Wenn wir politische Institutionen entwerfen, kommen wir unweigerlich in ein unschönes Dilemma: Konzentrieren wir die Macht in den Händen weniger, machen die individuellen Beiträge dieser Einzelnen einen erheblichen Unterschied. Die wenigen haben also jeden Anreiz, ihre Macht rational und informiert zu nutzen, aber auch, das zu ihrem eigenen Vorteil zu tun. Verteilen wir die Macht andererseits breit unter den vielen, verliert zwar jeder Einzelne den Anreiz, eigensinnig zu handeln, aber auch den Anreiz, informiert zu sein, rationale, wissenschaftliche Überlegungen anzustellen oder auch nur seine Stimme dem eigenen Interesse gemäss abzugeben. Moderne Demokratien versuchen, einen Mittelweg zu finden. Das Schweizer Modell funktioniert überraschend gut, aber es gibt keine naheliegende Möglichkeit, es anderswohin exportieren zu können, ohne umfassende weitere, teils massive Strukturreformen anzustrengen. Die grösseren, zentralisierteren Demokratien scheinen dazu verdammt, immer wieder ins Schwimmen zu geraten.

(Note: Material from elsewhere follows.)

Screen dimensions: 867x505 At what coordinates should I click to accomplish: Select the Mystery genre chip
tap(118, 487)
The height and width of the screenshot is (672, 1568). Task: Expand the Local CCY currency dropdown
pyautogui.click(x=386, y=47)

Aus dem Englischen übersetzt von Stephan Bader.


1 Ich erlaube mir, diesen Satz von dem Ökonomen Robin Hanson zu leihen. Anmerkung der Redaktion: Der Satz lautet im englischen Original: «Politics is not about policies.» Das Englische unterteilt, was wir «Politik» nennen, in drei Begriffe: «Polity» für das Ensemble der politischen Institutionen, «policy» für politische Programme und Inhalte und «politics» für die politischen Prozesse. (sb)
2
Man beachte hierzu, dass die Beteiligung an nationalen Abstimmungen in der Schweiz meist niedrig ist und typischerweise die am besten informierten Bürger zur Urne gehen.


Jason Brennan
ist Professor für Strategie, Volkswirtschaft, Ethik und Public Policy an der Georgetown University sowie Forschungsprofessor an der University of Arizona. Zuletzt von ihm erschienen: «Gegen Demokratie. Warum wir Politik nicht den Unvernünftigen überlassen dürfen» (Ullstein, 2017) und «Markets without Limits» (mit Peter Jaworski; Routledge, 2015).